** Task description **
All records below are to be set down precisely as written, excluding pictures.

Saved data entries:

- Opening Delimiter -

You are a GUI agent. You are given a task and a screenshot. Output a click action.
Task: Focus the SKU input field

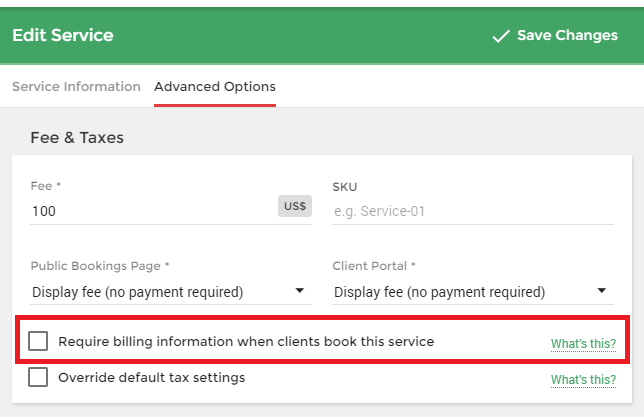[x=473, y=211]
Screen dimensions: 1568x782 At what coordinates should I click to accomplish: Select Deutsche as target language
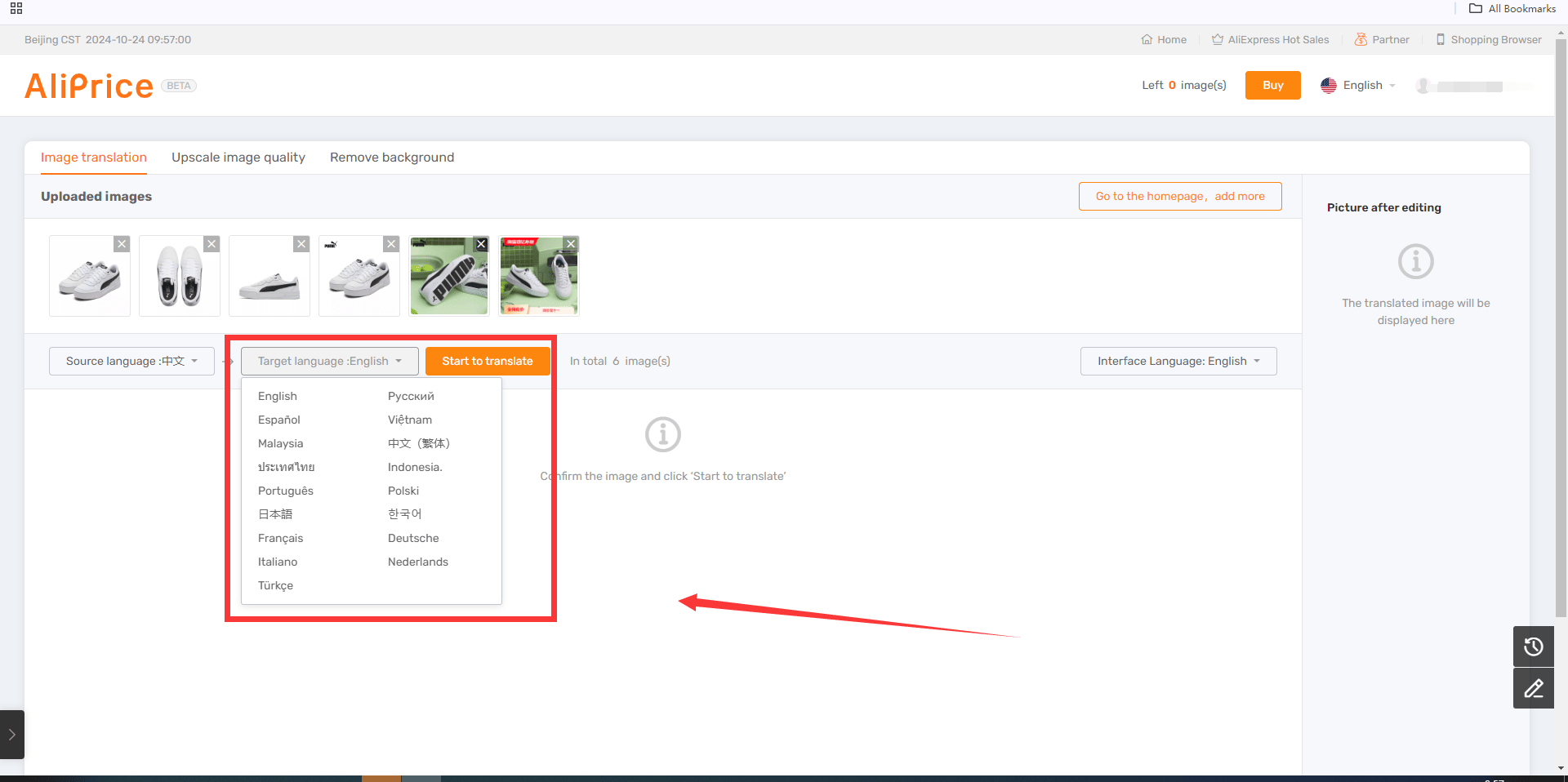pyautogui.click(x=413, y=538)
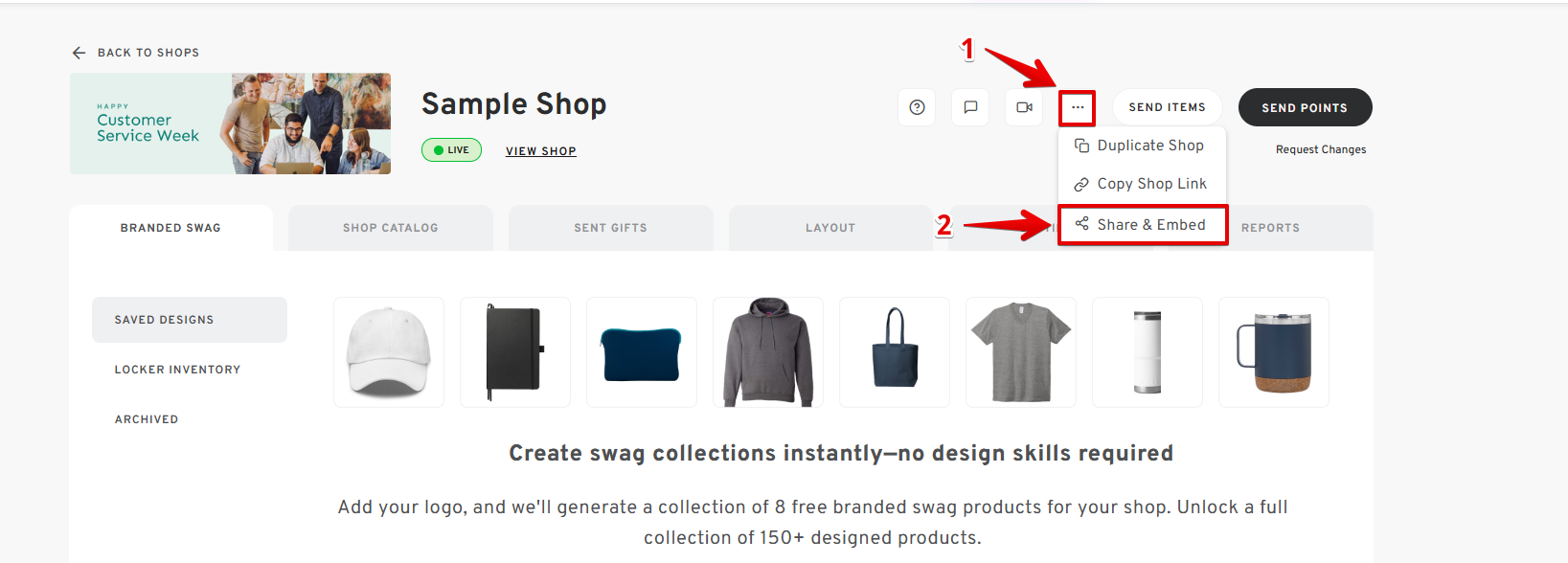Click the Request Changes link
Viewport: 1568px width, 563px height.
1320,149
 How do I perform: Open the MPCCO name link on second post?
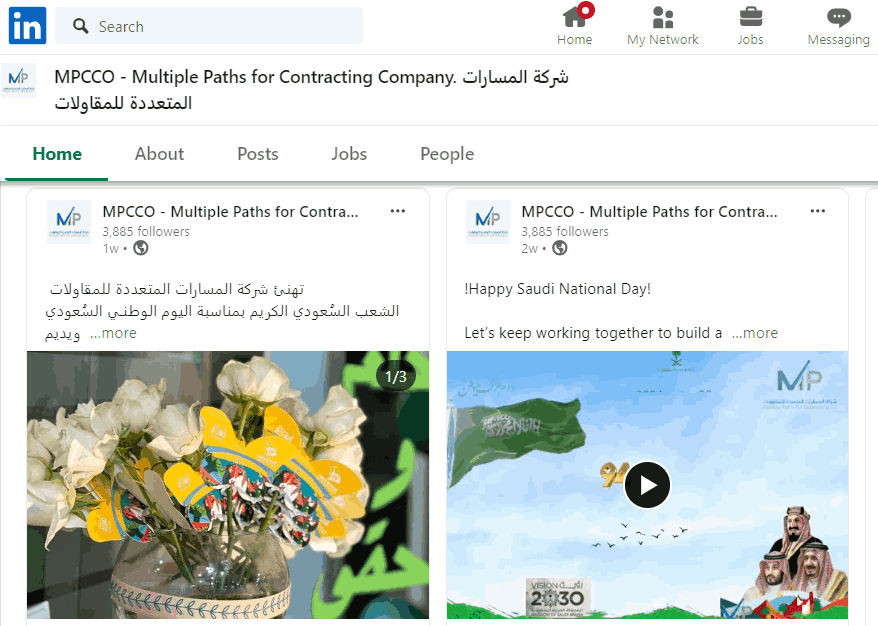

- Closing Delimiter -

** Response box **
You are a GUI agent. You are given a task and a screenshot. Output a click action.
Task: Focus the SKU input field

[x=473, y=211]
Screen dimensions: 1568x782 At what coordinates should I click to accomplish: Select Deutsche as target language
pyautogui.click(x=413, y=538)
Click the Request Changes link
Viewport: 1568px width, 563px height.
1320,149
 How do I perform: Open the MPCCO name link on second post?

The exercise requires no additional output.